Recapping our conversation with Evan F. Moore and Jashvina Shah, authors of Game Misconduct: Hockey’s Toxic Culture and How to Fix It.
Missed the public newsroom? Watch the recording here on 14 East’s YouTube.
On February 15, 14 East hosted our first public newsroom of 2022, 14 East: Beyond Sports. We had the humble pleasure of hosting the authors of Game Misconduct: Hockey’s Toxic Culture and How to Fix It, Evan F. Moore and Jashvina Shah. Evan Moore’s work focuses upon the intersection of sports, race and culture. He is also an adjunct professor at DePaul University. Jashvina Shah is a freelance sports journalist whose work has spanned more than a decade. She is also a two-time Best American Sportswriting Notable.
14 East: Beyond Sports was an event that invited its attendees to rethink their conceptions surrounding sports journalism. Between Moore and Shah, the audience was able to hear some powerful reflections on issues surrounding different facets of identity and their connections with the work done by two stellar members of the journalist community. Their work is essential in shifting the paradigm in the sports world, and we were so honored to have them enter our newsroom.

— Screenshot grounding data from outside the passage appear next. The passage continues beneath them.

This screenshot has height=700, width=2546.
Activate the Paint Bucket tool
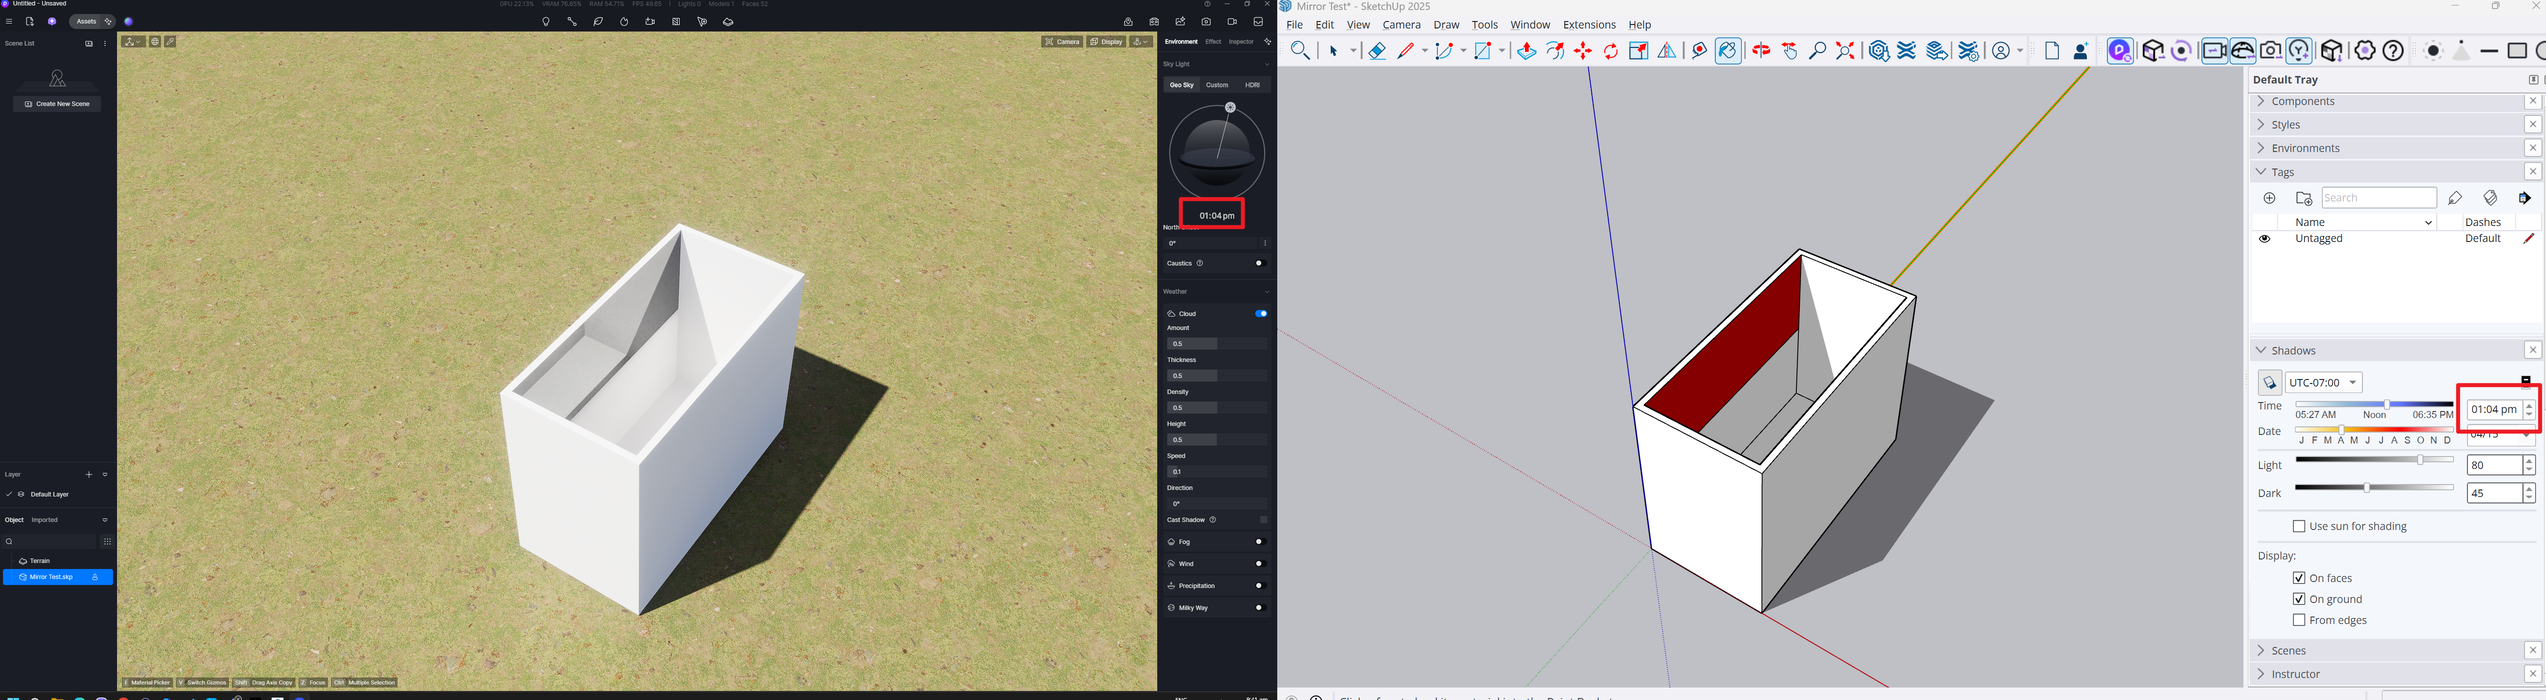(1727, 51)
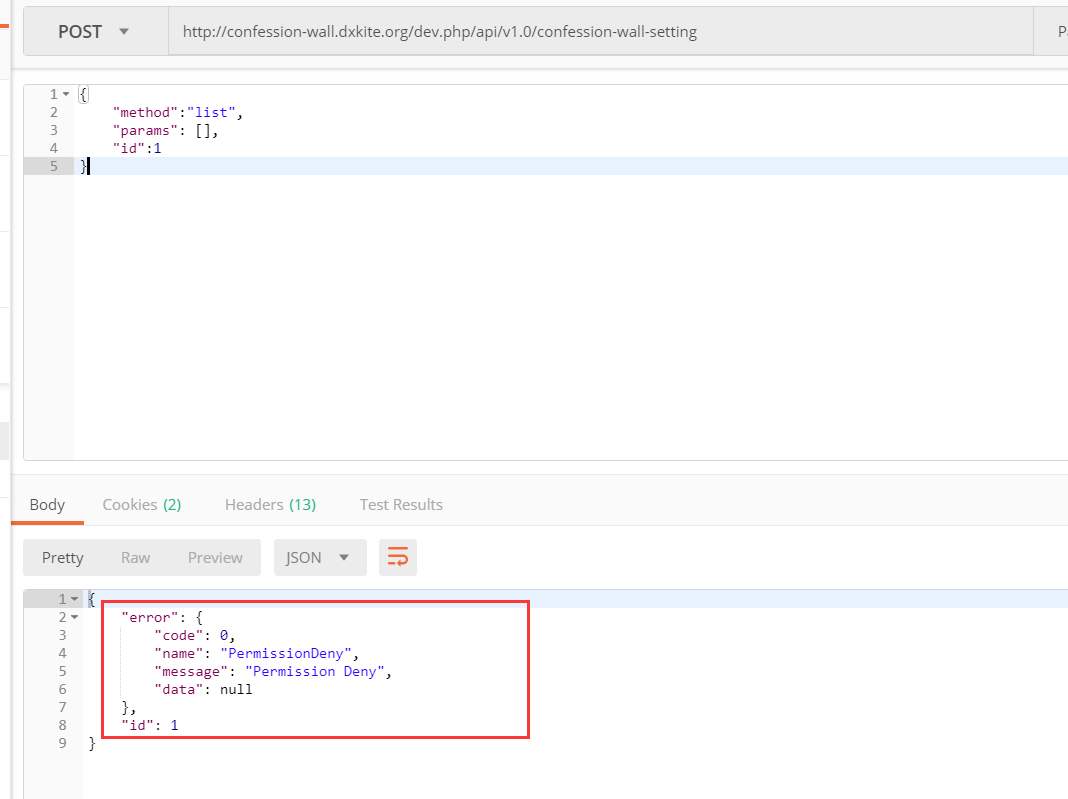
Task: Open the POST HTTP method dropdown
Action: (94, 32)
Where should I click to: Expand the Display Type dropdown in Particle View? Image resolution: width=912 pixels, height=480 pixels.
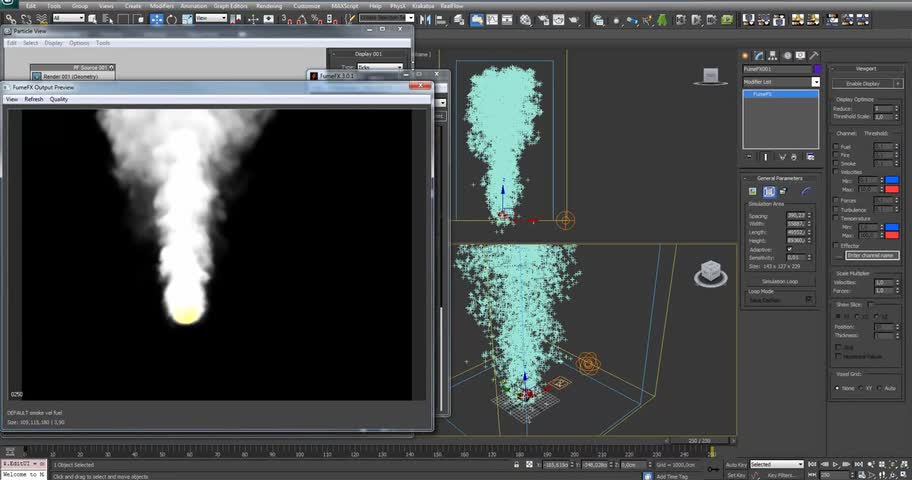(x=380, y=67)
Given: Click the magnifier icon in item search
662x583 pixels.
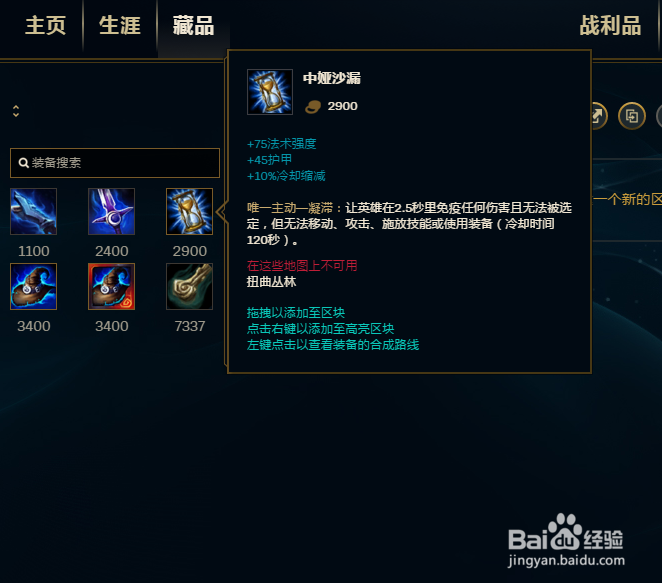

Without further ado, here are our newsroom’s five takeaways from 14 East: Beyond Sports.
Hold True To Your Background
During our newsroom, identity was a focal point for both of our guest speakers. When describing his initial spark in interest in sports coverage, Moore pointed to his parents as a key motivating factor. As the child of two Chicago Public Schools teachers, his first forays into the sporting world were CPS basketball and football games, highlighting that they were an integral part of his community. Shah’s exposure also came through her parents, who raised her as a faithful New England Patriots fan who never missed a game. Both held writing as a core passion and utilized their identity to fuel the work that they create.
Curate A Supportive Village
As a woman of color, Jashvina Shah expressed how important the community that you surround yourself with is, especially as you work through the levels of the field of journalism. She opened up about how essential her network of fellow women of color has been, as they each serve as a friendly ear to each other in a white- and male-dominated world. Their companionship is an essential part of maintaining their mental health, as they all pour into each other, as well as being able to learn from each other. “That’s how you survive,” she said. “Because other people who know what you’re going through and understand it and can be there to be like, hey, either you need to take a step back or you need to take time for yourself.”

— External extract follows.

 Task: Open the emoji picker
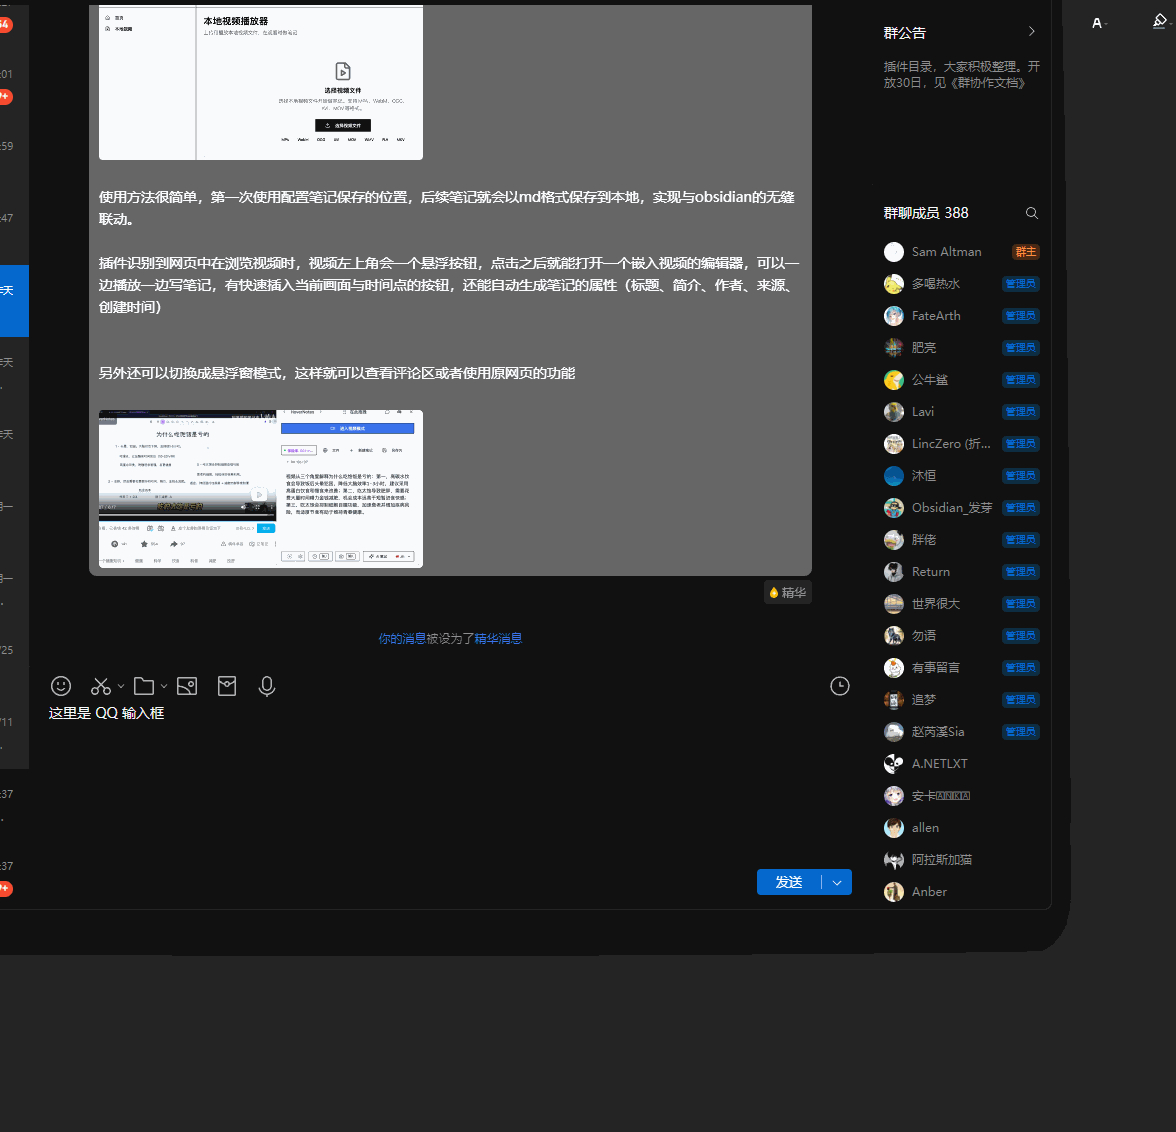point(61,686)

Develop a Process and Hold Yourself Accountable
Writing a book is no easy task, and our guest speakers definitely gave us some gems on their writing processes. Shah hammered home that working with Moore gave her added understanding of how procrastination may hamper others, saying that “I have to do it. Because it’s not just you, someone else is relying on you, too.” To this, Moore added, “Writing a book isn’t for the timid,” and emphasized to our attendees to “pace yourself because you don’t want to get too frazzled.”
Interrogate Power Dynamics
Within our discourse, we delved into how it is a duty of sports journalists to interrogate the dynamics that exist within the sport in which they work. When asked what needs to change within the world of sports journalism, both pointed to issues within the field regarding nepotism. Shah bluntly stated, “No more nepotism,” while Moore pointed out that “people tend to hire the people who are in their circle of jobs.”
Both also emphasized that it’s essential for journalists to interrogate the power structures of the specific sports fields that they work in, citing the Blackhawks sexual assault scandal, as well as the ways that the NHL has not taken steps to stop domestic violence committed by their players, to which Shah stated, “It’s happening because you didn’t implement these guidelines, this is what you need to do to make sure it doesn’t happen going forward.”
Context Is Key
Throughout our newsroom, our guest speakers homed in on the fact that context is everything. The world of sports journalism is one that has veered toward an overwhelmingly white male perspective, one that often ignores the historical context of why that is. “It’s just Black history, and you have to look at it with nuance,” Moore stated plainly. He pointed to media coverage of Colin Kaepernick, as well as the reframing of Black history as the right-wing bogeyman of critical racial theory as two key points of reference. As Moore alluded, this nuance allows space for additional examination of the many different layers of controversies within sports media.